Obamacare is supposed to lower the cost of health care. Isn’t requiring physicians to provide counseling outside their specialties, whether the patient needs it or not, going to drive the cost up instead of down? This doctor was always on time before he was given all the extra stuff to do.
An awful lot has been written about this law and its celebrated website in recent weeks. When people do manage to get quotes, there’s an awful lot of sticker shock out there, and this may be part of the reason.
At a recent event, I found myself sitting next to one of our state senators. I had sat with her at another event several years ago where I learned she was a proponent of the new health care law. I asked her how she felt about it now.
She said we have to remember the real purpose is improving health care and making it affordable for everyone. She said smart physicians would ignore the unreasonable parts of the law.
I always thought laws were meant to be followed. Do we expect professionals to risk their medical licenses to deliver “reasonable” health care? (It wouldn’t be fair to name the senator, as she wasn’t expecting me to quote her. I didn’t think of writing about this until a few weeks later.)
Eliminate the causes
She asked how I would fix health care.
I would use the same approach I use to troubleshoot and improve any process. The first question is what are the problems? What’s causing them?
Shouldn’t we begin by removing the causes that make people sick? Why is our government still subsidizing tobacco farmers? Why do we allow trans fats, preservatives, carcinogens and other poisons in our food supply?
Why are we feeding kids pizza, nachos and other unhealthy foods in our schools? Aren’t we helping them to form some very unhealthy eating habits? Childhood obesity is a major problem, and obesity causes a lot of illnesses that are very expensive to treat.
I think it’s great that we prevent manufacturers from using asbestos, lead paint and other things that are bad for us. Why aren’t we forcing food processors to not put poisons in the things we eat?
If we don’t make so many people sick, we will have more than adequate medical resources to take care of the unavoidable illnesses, and the care will be much cheaper. Yes, Economics 101, the law of supply and demand, rules even in health care.
Health insurance is so expensive because medical care is so costly, and all these poisons to which we are exposed ensure too many of us will need it.

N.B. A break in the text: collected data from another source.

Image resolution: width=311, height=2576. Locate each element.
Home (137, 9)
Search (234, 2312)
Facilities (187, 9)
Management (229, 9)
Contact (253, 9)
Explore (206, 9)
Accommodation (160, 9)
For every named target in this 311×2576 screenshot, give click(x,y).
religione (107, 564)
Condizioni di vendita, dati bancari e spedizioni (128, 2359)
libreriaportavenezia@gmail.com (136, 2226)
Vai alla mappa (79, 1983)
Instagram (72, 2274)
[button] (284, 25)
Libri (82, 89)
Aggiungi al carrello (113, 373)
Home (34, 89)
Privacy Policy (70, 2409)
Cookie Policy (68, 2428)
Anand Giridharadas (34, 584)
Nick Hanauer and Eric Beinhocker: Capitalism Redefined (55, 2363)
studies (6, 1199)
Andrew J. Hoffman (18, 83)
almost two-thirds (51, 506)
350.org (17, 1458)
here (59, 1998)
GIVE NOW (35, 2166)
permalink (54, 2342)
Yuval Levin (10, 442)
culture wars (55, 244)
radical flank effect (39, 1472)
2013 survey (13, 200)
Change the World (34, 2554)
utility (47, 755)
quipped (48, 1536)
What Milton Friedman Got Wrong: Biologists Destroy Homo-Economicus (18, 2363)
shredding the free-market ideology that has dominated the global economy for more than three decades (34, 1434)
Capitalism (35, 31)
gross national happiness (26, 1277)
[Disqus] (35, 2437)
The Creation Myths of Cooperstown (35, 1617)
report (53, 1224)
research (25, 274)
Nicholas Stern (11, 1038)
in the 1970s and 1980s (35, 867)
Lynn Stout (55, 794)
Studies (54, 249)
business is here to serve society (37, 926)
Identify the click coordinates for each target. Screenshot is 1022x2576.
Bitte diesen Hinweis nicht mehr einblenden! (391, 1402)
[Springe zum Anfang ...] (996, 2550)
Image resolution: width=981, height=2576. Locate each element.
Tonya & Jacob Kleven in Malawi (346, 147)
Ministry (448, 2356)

Interestingly, many hospitals are using the same performance improvement techniques to improve the quality and the outcomes of their processes, yet the greatest opportunity is using these techniques on the system as a whole.
What about your company? Our government doesn’t have a monopoly on bad policies and procedures. It’s always easier to see the problems in someone else’s operations than it is in our own.
Do you or your policies require people to do things that are completely irrelevant to the outcomes you want? Do you try to manage and control your problems rather than finding and eliminating their causes?
Whether you’re streamlining health care or your operations, that’s how it’s done. Like it or not, we have to squeeze more inefficiencies out of our operations to pay for the inefficiencies in the “health insurance” we’re buying.